Stored entries

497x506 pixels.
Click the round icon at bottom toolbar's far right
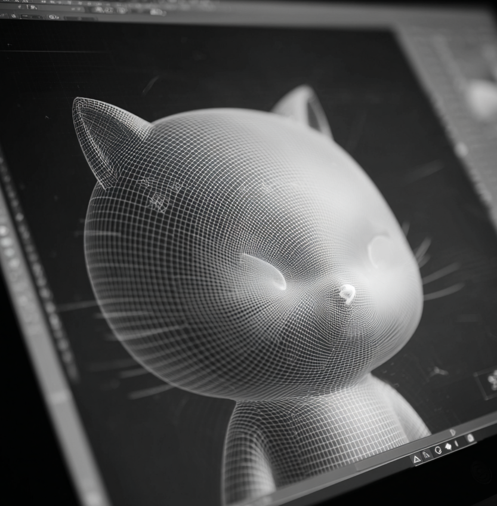tap(470, 438)
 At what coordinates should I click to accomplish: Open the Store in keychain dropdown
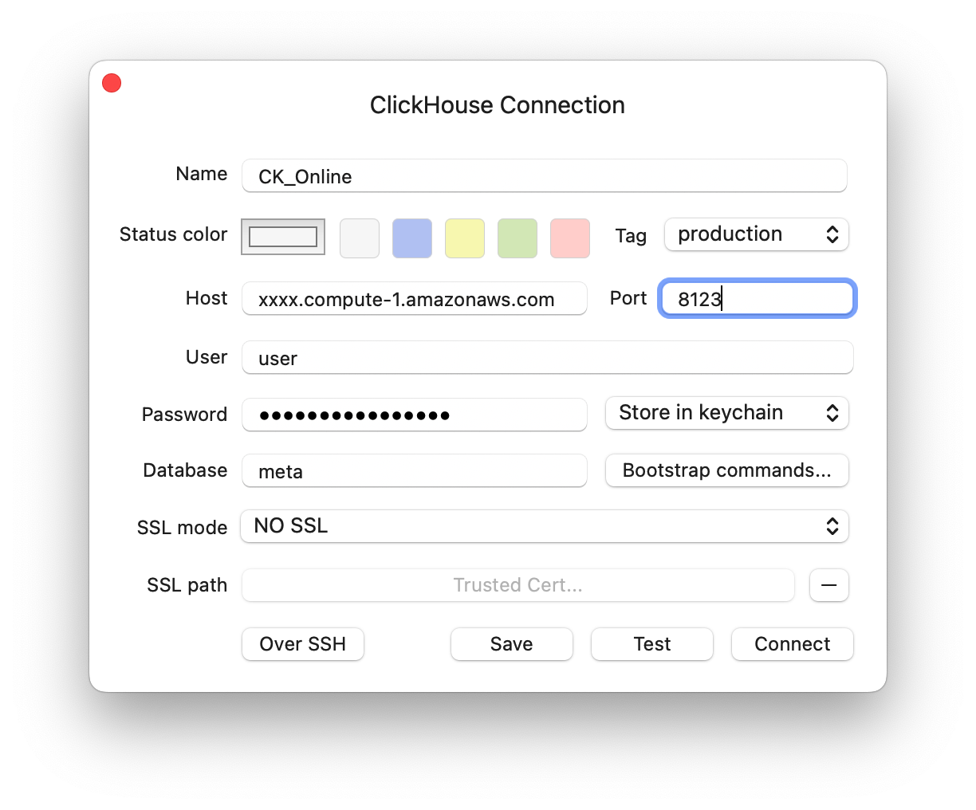pyautogui.click(x=726, y=413)
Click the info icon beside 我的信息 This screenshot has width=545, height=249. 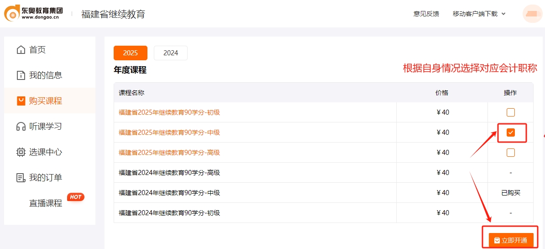21,75

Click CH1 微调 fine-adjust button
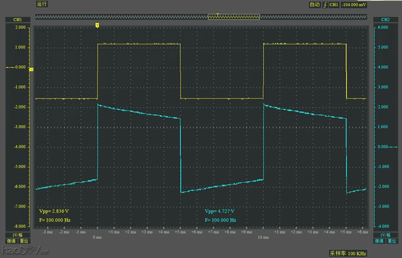[11, 241]
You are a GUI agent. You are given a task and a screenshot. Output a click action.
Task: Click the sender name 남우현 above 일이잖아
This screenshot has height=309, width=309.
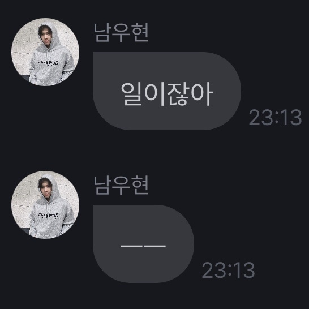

**ACTIVITY**
Beginning at the line that contains "You are a GUI", transcribe it and every later line through the last line of the data above, exactly, and drop the pictures.

**SOLUTION**
You are a GUI agent. You are given a task and a screenshot. Output a click action.
Task: Click the sender name 남우현 above 일이잖아
This screenshot has height=309, width=309.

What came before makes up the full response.